Think a trip to the pharmacy is overwhelming? Try this: One million billion billion billion billion billion billion. That’s a 1 with 60 zeroes after it. That’s the number of potential new medicines that could still be made, according to a new study. It may be more than the number of stars in the universe.
Despite decades of advances in small-molecule medicine, scientists have synthesized “barely one tenth of 1 percent” of the potential drug cocktails that could exist, Swiss researchers say. Most drugs are small molecules, so they can bind to cells or cross cell walls, interacting with the body’s natural processes. A huge molecule could also work to deliver drugs, toting smaller molecules inside it, but the vast majority of medicines are small molecules, because they are small enough to bind with cells and there are plenty of them. Some 67 million such compounds have already been identified, according to the American Chemical Society.
Many of them can do multiple things, but most chemists believe that a special drug exists for any possible task — they just need to be found.
Researchers led by Jean-Louis Reymond and Mahendra Awale at the University of Berne in Switzerland wondered how many of these could still be found, so they studied the “chemical space” these molecules could inhabit, in all their multitudinous forms. It’s somewhat like a molecule zoo, with each molecule located in a specific spot according to its properties, like function and size, and its relation to other molecules. For instance, compound sugars are grouped together with other, increasingly cyclic molecules; the acyclic, or non-circular-shaped molecule chains, are on the opposite corner.

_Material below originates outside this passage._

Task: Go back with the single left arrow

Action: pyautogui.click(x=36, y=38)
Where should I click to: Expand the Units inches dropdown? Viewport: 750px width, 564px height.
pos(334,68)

Once you’ve grouped like with like, computers can aid in the search for new molecules among the zoo, narrowing them down by family or characteristic. New molecules might be discovered more easily with this method, the researchers say. In one example, the team was able to find a molecular analogue of nicotine based on its location in this zoo.
Some of them are probably too difficult to synthesize, or may break down too readily to be useful. But the sheer number of possibilities, practically limitless in scope, suggests pharmacology has a huge playing field with which to seek new therapies. The paper appears in the journal ACS Chemical Neuroscience.